Bioethics

Are the Unborn a Convenient Group to Advocate For?

Author Alan Shlemon Published on 10/12/2021

Debate over abortion laws is heating up. Consequently, I’ve been asked by friends and acquaintances to address numerous claims made about the subject. Another recently-circulating challenge to the pro-life view left a friend of mine wondering how to respond. Here it is:

“The unborn” are a convenient group of people to advocate for. They never make demands of you; they are morally uncomplicated, unlike the incarcerated, addicted, or the chronically poor; they don’t resent your condescension or complain that you are not politically correct; unlike widows, they don’t ask you to question patriarchy; unlike orphans, they don’t need money, education, or childcare; unlike aliens, they don’t bring all that racial, cultural, and religious baggage that you dislike; they allow you to feel good about yourself without any work at creating or maintaining relationships; and when they are born, you can forget about them, because they cease to be unborn. It’s almost as if, by being born, they have died to you. You can love the unborn and advocate for them without substantially challenging your own wealth, power, or privilege, without re-imagining social structures, apologizing, or making reparations to anyone. They are, in short, the perfect people to love if you want to claim you love Jesus but actually dislike people who breathe.

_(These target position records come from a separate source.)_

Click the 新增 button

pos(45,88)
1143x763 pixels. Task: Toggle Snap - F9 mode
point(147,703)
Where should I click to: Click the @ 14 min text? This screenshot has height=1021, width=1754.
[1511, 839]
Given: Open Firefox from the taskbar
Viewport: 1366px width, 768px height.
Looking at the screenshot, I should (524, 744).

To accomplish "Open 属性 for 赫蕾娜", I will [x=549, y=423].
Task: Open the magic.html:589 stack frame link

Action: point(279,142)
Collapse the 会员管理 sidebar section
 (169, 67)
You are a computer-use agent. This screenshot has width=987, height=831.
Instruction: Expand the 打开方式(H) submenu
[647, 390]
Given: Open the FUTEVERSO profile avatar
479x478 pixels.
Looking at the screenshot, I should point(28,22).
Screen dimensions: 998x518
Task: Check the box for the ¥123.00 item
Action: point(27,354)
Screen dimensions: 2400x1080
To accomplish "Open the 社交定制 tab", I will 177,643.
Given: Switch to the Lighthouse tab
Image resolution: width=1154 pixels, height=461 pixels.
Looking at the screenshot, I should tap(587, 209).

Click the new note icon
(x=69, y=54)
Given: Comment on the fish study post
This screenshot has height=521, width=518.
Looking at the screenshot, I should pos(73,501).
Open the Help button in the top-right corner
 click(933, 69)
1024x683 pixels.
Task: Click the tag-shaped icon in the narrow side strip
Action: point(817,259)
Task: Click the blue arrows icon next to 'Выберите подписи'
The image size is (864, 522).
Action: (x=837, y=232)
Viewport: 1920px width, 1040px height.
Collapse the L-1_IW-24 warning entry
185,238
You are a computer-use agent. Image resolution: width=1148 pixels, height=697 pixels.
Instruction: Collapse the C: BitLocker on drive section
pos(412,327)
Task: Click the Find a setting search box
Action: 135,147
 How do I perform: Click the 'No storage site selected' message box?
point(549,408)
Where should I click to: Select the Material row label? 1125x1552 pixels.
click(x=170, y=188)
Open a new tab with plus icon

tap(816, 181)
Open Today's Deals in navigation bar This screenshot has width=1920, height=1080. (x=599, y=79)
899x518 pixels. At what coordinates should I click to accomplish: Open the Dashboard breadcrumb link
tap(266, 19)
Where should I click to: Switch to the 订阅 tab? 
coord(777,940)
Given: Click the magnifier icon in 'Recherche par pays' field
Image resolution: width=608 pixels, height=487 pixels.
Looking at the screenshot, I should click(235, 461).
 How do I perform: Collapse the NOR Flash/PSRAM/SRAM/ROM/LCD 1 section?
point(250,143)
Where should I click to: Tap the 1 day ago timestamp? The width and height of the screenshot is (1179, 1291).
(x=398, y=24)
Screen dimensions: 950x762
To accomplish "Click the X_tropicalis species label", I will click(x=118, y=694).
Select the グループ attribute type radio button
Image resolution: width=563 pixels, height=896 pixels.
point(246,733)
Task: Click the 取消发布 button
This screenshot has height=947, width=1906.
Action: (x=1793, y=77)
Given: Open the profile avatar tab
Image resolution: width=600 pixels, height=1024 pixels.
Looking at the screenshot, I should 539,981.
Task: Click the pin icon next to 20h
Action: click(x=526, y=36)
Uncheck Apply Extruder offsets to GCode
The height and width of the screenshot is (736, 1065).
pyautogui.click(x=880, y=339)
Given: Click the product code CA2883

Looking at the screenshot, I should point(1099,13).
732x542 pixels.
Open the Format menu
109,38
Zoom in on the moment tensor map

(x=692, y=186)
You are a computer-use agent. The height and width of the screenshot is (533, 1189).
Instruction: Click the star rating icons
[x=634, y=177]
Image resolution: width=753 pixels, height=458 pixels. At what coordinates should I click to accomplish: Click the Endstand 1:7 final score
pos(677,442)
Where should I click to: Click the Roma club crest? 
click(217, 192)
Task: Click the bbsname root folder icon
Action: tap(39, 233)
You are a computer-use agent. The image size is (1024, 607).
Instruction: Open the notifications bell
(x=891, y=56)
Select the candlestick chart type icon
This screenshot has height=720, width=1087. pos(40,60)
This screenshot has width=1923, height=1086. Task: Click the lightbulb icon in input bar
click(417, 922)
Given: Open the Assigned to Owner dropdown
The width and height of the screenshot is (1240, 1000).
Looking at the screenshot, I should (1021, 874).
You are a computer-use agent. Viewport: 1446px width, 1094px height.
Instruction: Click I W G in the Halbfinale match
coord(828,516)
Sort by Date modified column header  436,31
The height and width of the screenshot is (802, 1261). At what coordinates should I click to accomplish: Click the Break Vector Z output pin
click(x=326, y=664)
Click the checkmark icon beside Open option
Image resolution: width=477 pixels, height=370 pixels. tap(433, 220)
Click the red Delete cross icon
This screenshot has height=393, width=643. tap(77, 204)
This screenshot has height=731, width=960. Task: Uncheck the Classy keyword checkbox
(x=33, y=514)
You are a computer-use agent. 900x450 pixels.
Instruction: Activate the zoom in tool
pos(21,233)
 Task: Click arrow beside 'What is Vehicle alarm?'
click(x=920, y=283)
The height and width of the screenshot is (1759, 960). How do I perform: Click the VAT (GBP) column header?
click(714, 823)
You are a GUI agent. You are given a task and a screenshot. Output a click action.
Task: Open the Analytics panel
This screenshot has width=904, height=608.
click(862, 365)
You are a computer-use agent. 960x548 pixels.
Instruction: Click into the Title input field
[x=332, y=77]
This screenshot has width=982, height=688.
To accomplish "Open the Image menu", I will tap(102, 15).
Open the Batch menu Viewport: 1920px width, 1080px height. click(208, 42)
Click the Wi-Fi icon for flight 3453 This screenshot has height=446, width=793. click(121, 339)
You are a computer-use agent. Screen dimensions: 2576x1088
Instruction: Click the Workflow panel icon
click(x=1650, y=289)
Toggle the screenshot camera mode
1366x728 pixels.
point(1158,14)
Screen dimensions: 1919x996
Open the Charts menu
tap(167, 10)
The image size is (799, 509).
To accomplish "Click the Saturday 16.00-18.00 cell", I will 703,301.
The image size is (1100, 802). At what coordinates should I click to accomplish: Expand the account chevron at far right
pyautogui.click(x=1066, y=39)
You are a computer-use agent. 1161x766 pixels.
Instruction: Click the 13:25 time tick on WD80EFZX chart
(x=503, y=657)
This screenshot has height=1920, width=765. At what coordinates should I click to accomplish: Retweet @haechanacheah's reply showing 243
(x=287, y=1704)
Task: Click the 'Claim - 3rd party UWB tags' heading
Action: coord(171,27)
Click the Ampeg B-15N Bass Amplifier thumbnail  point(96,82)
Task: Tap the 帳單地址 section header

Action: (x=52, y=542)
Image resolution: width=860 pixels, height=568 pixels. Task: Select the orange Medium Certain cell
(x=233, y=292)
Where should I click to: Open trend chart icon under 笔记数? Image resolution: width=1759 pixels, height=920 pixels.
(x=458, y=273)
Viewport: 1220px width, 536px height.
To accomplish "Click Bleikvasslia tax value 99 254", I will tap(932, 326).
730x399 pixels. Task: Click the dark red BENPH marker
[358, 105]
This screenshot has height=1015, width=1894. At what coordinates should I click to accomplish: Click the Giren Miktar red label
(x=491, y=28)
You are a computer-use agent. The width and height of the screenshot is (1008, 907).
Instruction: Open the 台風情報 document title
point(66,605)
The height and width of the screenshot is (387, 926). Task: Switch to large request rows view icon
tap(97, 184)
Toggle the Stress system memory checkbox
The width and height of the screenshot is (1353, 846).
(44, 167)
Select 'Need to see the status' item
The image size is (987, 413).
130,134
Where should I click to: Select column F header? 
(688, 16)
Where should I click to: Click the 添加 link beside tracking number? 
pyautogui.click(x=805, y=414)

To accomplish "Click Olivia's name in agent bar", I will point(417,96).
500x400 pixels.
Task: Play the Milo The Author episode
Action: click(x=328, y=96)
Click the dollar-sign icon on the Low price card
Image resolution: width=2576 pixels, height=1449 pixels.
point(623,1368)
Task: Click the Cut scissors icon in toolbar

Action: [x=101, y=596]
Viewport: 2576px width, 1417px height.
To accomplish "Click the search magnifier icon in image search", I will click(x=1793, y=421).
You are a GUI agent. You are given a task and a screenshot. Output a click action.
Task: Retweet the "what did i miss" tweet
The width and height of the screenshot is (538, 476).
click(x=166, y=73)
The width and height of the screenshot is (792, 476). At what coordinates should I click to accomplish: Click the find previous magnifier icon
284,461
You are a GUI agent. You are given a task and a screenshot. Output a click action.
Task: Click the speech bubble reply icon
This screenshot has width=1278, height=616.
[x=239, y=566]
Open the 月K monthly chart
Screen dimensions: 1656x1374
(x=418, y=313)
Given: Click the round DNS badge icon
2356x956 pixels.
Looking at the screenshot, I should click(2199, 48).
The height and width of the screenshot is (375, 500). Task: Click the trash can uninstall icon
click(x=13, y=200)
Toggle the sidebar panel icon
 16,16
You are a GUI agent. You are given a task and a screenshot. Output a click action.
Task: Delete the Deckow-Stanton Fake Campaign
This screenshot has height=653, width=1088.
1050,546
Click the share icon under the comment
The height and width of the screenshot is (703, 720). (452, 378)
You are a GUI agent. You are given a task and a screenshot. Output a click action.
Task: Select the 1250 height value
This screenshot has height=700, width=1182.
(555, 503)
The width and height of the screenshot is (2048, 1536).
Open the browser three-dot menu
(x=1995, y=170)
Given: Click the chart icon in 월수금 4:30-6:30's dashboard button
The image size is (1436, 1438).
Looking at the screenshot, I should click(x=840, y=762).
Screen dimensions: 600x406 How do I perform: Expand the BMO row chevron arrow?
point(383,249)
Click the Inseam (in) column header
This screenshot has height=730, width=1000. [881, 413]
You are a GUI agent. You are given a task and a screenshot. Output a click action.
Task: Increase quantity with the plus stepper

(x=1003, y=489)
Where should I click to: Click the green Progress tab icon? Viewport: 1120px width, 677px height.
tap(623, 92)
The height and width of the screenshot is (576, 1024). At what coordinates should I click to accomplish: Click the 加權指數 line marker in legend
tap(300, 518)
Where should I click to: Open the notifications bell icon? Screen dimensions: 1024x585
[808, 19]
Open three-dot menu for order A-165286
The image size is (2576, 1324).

Prisoners? Immigrants? The sick? The poor? Widows? Orphans? All the groups that are specifically mentioned in the Bible? They all get thrown under the bus for the unborn.  — Pastor Dave Barnhart

I don’t know anything about this pastor, but that is irrelevant. There are multiple problems with this challenge, but I will only address three of them here.

First, the challenge makes all kinds of ungracious assumptions. For example, it claims that pro-life Christians choose to care for the unborn so we can “claim to love Jesus,” but we “actually dislike people who breathe. Prisoners? Immigrants? The sick? The poor? Widows? Orphans?” That’s an incredibly uncharitable take on pro-lifers and wrongly assumes their focus on the killing of innocent human beings is misguided. How can he know who people like or dislike? In my near-twenty years of traveling the country and working with pro-life ministries, I’ve never come across pro-life people who dislike orphans, widows, etc. In fact, I experience the opposite. Pro-life people typically have a robust understanding that God made all human beings valuable and that we’re to care for those who are vulnerable. I see their compassion for the unborn pour over into compassion for others who are marginalized.

Second, the challenge wrongly accuses pro-life Christians of throwing prisoners, immigrants, widows, etc. “under the bus for the unborn.” Even if it were true that pro-life groups didn’t spend their resources caring for prisoners, so what? Why is that a problem? Not every Christian is called to do everything for everyone. Ministries typically focus on specific areas of need, but they shouldn’t be faulted for failing to address every need of every person.

I know ministries that help women and children who are trafficked. They don’t do anything about abortion, though, and they seem deaf to the pleas of prisoners. That’s not wrong. It’s just not their focus. I know men who serve in prison ministry but do nothing to serve those who are sick. We shouldn’t fault them either. They’re doing what they can in their sphere of influence. If pro-life groups only care for the unborn and their mothers, they should not be faulted for doing so. That’s a valid ministry regardless of whether they don’t or can’t help others.

Third, the challenge’s overall claim is arguably false. He claims the unborn are convenient to advocate for because they never make demands of us, but that prisoners, immigrants, and the sick challenge our wealth, power, and privilege, making it inconvenient for people to care for them. It seems like serving anyone can be inconvenient, though. Putting others’ interests and desires above your own is precisely why it’s called “serving.” You make sacrifices of time, money, energy, and many other things in order to care for those in need. The set of inconveniences will be unique depending on whom you serve.

For example, this pastor claims it’s convenient to advocate for the unborn. In reality, however, it’s convenient to ignore the unborn. Why? The unborn are silent. They can’t pester you. You can’t hear their screams when they’re torn apart. It’s easy to ignore them since you almost never see them. If you looked away from their plight, you’d never be troubled by them.

To advocate for the unborn is complex and difficult. These children are residing inside their mothers, who have total control over their destiny. Convincing women to make decisions about what they believe to be their own bodies is hardly easy. The media, law, courts, schools, and Hollywood are largely supportive of a woman’s right to kill her unborn child. Pro-lifers are routinely mocked, harassed, and deplatformed. It’s inconvenient. This isn’t a complaint. It’s simply a correction to the original challenge. Though advocating for the life of the unborn may not present with the same kinds of inconveniences as caring for prisoners, widows, and orphans, it’s still not convenient and no less legitimate of a ministry.